▶ **WORK TASK**: What you should end up with is an exact copy of the lines from the one holding "Screen dimensions: 545x436" through the last line of the entries below, both included, and nothing else; leave every picture out.

▶ **TASK MATERIAL**:
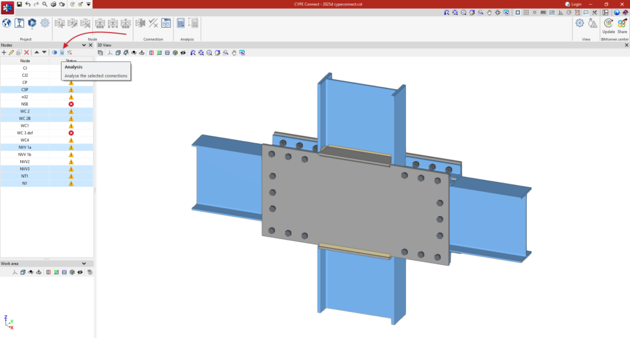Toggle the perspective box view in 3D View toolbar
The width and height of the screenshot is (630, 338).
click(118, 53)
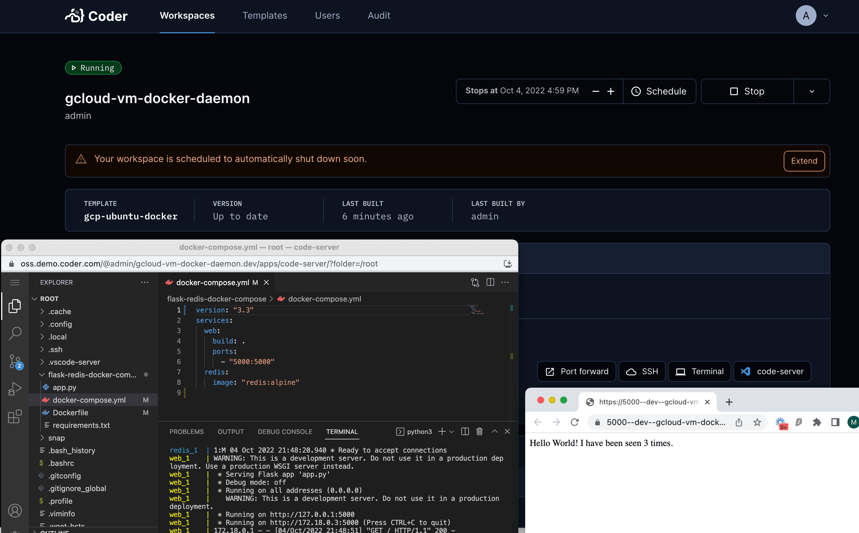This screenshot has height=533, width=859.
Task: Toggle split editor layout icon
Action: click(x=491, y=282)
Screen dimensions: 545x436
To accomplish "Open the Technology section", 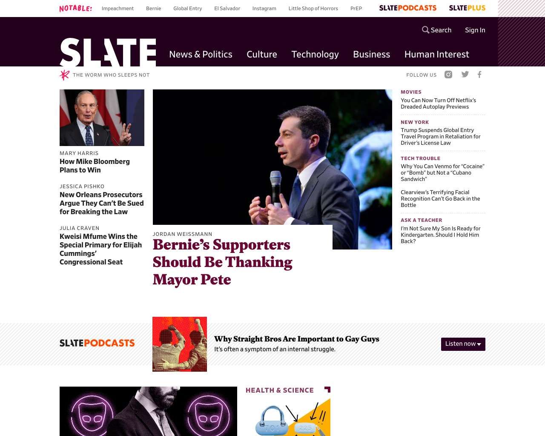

▶ **PROBLEM SOLUTION**:
Screen dimensions: 545x436
To accomplish "Open the Technology section", 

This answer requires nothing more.